> Requirements: Find every line in the rows below that contains the word "label", and copy each of those lines in full.

> Material supplied:
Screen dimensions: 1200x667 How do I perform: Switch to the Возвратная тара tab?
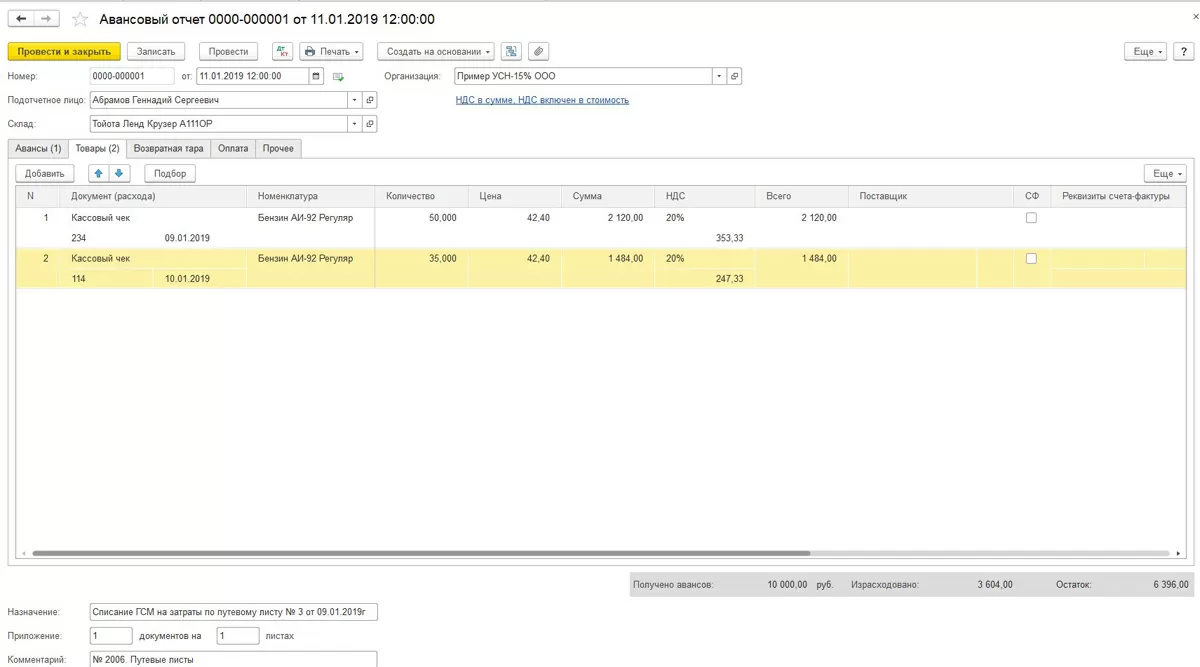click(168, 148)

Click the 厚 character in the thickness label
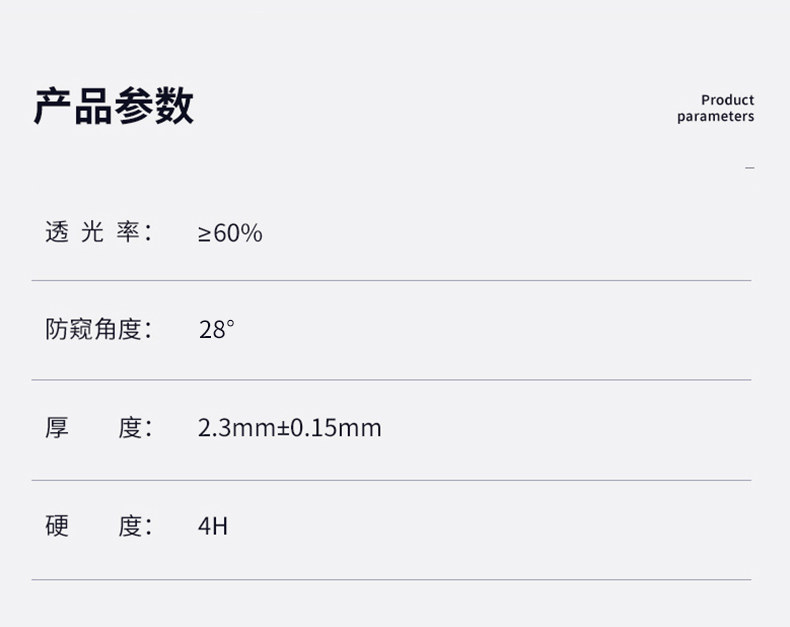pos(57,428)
* * *
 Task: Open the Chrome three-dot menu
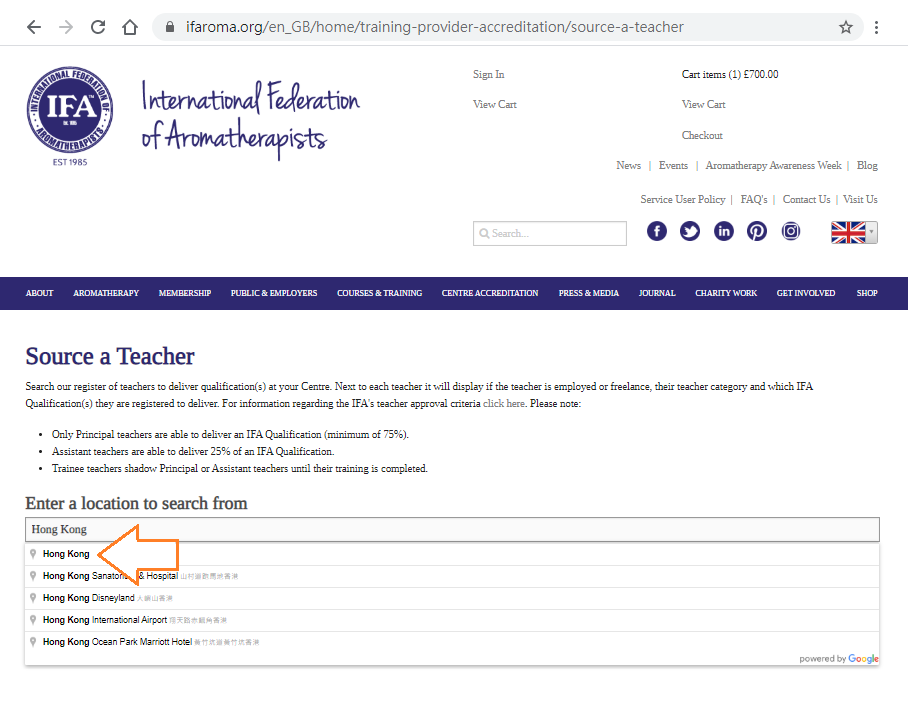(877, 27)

> Correct output:
Click the 厚 character in the thickness label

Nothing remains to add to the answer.